This story was originally published in Builder.

Adobe Stock / Romolo Tavani

Single-family and multifamily builders are definitely related. But they’re not so much siblings as second cousins. Both sets of builders have to buy land, get approvals, and build housing. But then things diverge. Single-family builders sell a house and walk away, while in most cases multifamily builders hold a property and have an ongoing relationship with consumers.

That’s a big difference. But at this point in time there’s a bigger, more important difference: Multifamily builders have seen starts quadruple since they bottomed out in 2009, while single-family starts haven’t even doubled since hitting bottom in 2010.

Why? Multifamily builders have done the better job of reaching 25- to 36-year-olds. Yes, they have advantages. Renters don’t have to come up with a big down payment nor do they have to qualify for a mortgage, and single people are naturally more likely to rent than buy.

Additional factors put single-family builders at the disadvantage. Student debt is a burden for 45 million young people—one-third of which live with their parents and haven’t yet formed an independent household. And for the first time in 40 years, according to the University of Michigan’s consumer sentiment survey, younger Americans are more pessimistic than older Americans. And pessimists are more reluctant to buy than rent.

But let’s face it. Those negative factors to some degree affect the multifamily market as well, and that market is outperforming the for-sale market. Why? It’s pretty simple, I think. Multifamily builders are doing a better job of satisfying younger Americans’ housing needs.

A case in point is a young multifamily developer I met a few months ago. He told me about the success of his most recent development, a 200-unit project in San Francisco. I think the secrets of his success might apply to single-family builders who want to crack the first-time buyer market.

The development is in the city, where many young people want to live. It’s possible many single-family builders can’t build right downtown, but certainly some can find sites as close in as possible.

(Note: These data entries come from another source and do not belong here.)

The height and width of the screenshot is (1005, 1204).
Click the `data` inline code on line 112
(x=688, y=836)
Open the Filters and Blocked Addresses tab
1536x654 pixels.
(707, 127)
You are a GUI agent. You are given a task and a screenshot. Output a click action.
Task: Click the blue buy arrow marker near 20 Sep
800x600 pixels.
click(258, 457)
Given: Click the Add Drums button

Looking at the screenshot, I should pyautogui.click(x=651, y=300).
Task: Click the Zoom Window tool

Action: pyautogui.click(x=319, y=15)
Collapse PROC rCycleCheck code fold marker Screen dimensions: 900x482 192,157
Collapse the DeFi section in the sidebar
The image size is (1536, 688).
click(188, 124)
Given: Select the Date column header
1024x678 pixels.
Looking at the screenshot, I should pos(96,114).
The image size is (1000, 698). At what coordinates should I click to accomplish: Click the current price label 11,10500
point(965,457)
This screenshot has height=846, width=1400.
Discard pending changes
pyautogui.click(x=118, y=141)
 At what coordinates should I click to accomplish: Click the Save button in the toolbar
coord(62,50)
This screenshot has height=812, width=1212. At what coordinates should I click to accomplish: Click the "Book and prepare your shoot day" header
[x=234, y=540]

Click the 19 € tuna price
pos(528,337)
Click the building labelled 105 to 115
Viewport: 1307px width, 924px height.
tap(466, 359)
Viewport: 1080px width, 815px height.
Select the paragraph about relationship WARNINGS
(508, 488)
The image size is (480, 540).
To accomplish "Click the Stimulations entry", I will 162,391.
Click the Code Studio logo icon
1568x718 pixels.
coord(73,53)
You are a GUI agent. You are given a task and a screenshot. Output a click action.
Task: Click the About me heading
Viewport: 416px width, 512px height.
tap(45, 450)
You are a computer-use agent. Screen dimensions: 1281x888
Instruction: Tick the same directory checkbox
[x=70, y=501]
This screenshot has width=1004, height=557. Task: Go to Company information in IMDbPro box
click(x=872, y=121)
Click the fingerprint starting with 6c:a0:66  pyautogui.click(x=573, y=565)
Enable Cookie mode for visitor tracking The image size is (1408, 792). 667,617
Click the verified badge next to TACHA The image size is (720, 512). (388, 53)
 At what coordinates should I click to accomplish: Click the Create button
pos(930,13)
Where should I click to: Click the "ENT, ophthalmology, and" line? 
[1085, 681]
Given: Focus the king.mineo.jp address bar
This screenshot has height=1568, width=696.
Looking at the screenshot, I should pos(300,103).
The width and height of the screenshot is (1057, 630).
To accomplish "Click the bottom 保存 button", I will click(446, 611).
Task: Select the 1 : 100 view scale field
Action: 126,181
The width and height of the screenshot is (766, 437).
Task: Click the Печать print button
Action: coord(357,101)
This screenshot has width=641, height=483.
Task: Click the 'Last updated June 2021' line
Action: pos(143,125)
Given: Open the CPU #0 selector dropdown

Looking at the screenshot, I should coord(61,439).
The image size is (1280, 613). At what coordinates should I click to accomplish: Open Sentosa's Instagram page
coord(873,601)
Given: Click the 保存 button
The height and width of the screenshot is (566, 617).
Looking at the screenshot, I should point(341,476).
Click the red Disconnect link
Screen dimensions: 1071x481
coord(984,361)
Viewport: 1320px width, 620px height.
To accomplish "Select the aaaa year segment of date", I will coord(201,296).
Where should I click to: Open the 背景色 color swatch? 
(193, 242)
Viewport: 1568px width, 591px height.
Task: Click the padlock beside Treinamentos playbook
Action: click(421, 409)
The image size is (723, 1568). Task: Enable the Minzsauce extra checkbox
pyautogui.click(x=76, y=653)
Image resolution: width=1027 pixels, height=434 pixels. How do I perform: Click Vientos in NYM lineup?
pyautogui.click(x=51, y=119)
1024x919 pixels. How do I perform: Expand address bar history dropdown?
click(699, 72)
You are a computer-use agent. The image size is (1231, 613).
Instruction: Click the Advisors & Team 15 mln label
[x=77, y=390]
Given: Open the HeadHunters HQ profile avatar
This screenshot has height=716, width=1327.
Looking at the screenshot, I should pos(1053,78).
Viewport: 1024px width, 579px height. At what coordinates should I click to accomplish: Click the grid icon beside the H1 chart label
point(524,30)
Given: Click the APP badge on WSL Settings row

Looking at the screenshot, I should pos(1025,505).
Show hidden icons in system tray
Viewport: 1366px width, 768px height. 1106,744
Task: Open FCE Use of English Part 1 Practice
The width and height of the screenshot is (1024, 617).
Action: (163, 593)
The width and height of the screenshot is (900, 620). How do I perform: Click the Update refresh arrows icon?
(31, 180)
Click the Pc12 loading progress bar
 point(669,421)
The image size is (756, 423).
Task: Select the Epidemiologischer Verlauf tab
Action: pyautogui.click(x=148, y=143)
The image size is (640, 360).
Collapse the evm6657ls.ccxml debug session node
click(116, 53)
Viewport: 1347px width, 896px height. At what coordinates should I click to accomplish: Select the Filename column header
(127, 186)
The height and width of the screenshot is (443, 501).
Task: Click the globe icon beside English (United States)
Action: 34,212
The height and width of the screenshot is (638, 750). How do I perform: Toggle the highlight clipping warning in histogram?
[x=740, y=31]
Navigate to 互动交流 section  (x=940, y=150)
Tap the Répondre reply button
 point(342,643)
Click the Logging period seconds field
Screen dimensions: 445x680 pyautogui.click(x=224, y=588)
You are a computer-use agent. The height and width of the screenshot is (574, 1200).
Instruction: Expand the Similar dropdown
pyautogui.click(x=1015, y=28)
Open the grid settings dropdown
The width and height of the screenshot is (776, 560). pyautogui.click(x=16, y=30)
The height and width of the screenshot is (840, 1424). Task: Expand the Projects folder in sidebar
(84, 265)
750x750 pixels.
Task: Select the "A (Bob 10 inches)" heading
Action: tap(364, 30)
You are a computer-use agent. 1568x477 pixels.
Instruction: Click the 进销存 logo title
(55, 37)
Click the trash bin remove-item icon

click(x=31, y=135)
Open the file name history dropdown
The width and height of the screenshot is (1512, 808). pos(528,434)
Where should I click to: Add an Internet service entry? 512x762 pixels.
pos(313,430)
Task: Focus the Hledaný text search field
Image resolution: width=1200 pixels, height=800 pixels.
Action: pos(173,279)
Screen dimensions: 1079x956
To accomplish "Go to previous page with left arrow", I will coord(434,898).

The building has no parking. To control costs, maybe single-family builders should consider offering houses with a one-car garage or—heaven forbid—no garage.

The design of the building is contemporary. Maybe it’s time for single-family builders to give modern design a chance. If the word “modern” makes you uncomfortable, think of it this way: It’s the design buyers seem to prefer.

The apartments are small, and, in the case of the smallest unit at 160 square feet, really small. Instead of building mom and dad’s big Oldsmobile, maybe single-family builders should try to build a 1,200-square-foot house.

The largest units in the building have four bedrooms that share a compact common area, so renters can live together and save money. Why don’t more single-family builders develop plans that give homeowners the option to rent a room?

The only generous space in the building is a first-floor common area that brings residents together. Single-family builders routinely build clubhouses in retirement communities, so why not clubhouses for first-time buyers?

In fact, maybe it’s time to visit one of your second cousins’ projects to see for yourself what lessons you can learn about building starter homes for young Americans, many of whom would buy if you were building what they need and want.